───── Extract to read

Thursday, November 12, 2009

Tuesday November 24, 2009

Strings in the Mountains Music Festival
Claude Debussy: Piano Trio in G major
Katherine Collier, piano; Joseph Lin, violin; David Hardy, cello (7/29/06) 22:52
Claude Debussy: String Quartet in G minor, Op.10
Joseph Lin, Arnaud Sussmann, violin; Yizhak Schotten, viola; Marc Johnson, cello (7/29/06) 26:03
Also, Charley anticipates the Denver Brass concert this Saturday.
Johann Sebastian Bach (arr. Michael Allen): Fugue in G minor, BWV 578 (Little(
Giacomo Puccini (arr.Andrew Wolfe): "Nessun dorma" from Act III of Turandot
Denver Brass/ Kenneth Singleton
"Epics in Brass" 7,5 6:20


Claude Debussy (1862-1918): Piano Trio in G major
Andantino con moto allegro--Allegro appasssionato--Tempo primo
Scherzo. Intermezzo: Moderato con allegro
Andante espressivo
Finale: Appassionato

Debussy was still a student at the Paris Conservatory when a rich foreigner inquired if there was a pianist at the school who would be willing to accompany her on a tour. Nadezhda von Meck had married a noble Lithuanian engineer, whose death in 1876 left her a considerable income, enough to become Tchaikovsky's patroness. Debussy joined her at Interlaken, traveled with the family for four months and later lived with them in Russia. "He is going to bring life to the entire household," she wrote to Tchaikovsky. "He is Parisian to his fingertips. He is a true gamin, witty, and an excellent mimic. His imitations of Gounod and Ambroise Thomas are perfect and most amusing."
Debussy's job description included piano duet partner with Madame von Meck, piano teacher to her eleven children, and pianist in her household trio, which included violinist Heinrich Pachulsky and a cellist named Danilchenko. It was for this group that he composed the Trio in G major. He finished it in Fiesole, Italy, during the summer of 1880. It was dedicated to his harmony teacher at the Paris Conservatory, Émile Durand, "with many friendly thoughts."

──────────
───── Input data

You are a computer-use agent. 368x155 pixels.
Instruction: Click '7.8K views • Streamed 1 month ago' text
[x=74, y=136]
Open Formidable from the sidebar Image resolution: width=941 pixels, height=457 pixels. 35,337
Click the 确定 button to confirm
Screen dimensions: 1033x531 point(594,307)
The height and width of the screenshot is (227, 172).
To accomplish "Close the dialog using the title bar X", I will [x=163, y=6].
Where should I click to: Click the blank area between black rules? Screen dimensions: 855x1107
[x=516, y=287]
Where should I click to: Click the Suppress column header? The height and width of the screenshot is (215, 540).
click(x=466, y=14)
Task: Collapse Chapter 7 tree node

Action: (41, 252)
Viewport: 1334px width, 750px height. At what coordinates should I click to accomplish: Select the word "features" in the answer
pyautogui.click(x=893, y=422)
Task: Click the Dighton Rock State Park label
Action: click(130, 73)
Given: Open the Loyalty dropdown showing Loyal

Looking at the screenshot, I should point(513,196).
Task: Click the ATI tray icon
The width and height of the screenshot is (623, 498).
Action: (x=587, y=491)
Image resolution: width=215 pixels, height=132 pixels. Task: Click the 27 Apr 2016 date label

──────────

*What to do*:
(a) In the Debussy program notes, what is the passage between "Strings in the" and "concert this Saturday.", inclusive, with "cello" swapped for "violoncello"?
(b) Do these statements agree with the Debussy program notes? (i) Debussy completed the Trio in G major in Fiesole during the summer of 1880. (ii) Madame von Meck had eight children. (iii) Debussy dedicated the Trio to Tchaikovsky. Answer yes or no for each, quoting the deciding words.
The material has no connection to the Debussy program notes.

*Task answers*:
(a)
Strings in the Mountains Music Festival
Claude Debussy: Piano Trio in G major
Katherine Collier, piano; Joseph Lin, violin; David Hardy, violoncello (7/29/06) 22:52
Claude Debussy: String Quartet in G minor, Op.10
Joseph Lin, Arnaud Sussmann, violin; Yizhak Schotten, viola; Marc Johnson, violoncello (7/29/06) 26:03
Also, Charley anticipates the Denver Brass concert this Saturday.

(b)
(i) Yes: "He finished it in Fiesole, Italy, during the summer of 1880."
(ii) No: "piano teacher to her eleven children"
(iii) No: "It was dedicated to his harmony teacher at the Paris Conservatory, Émile Durand"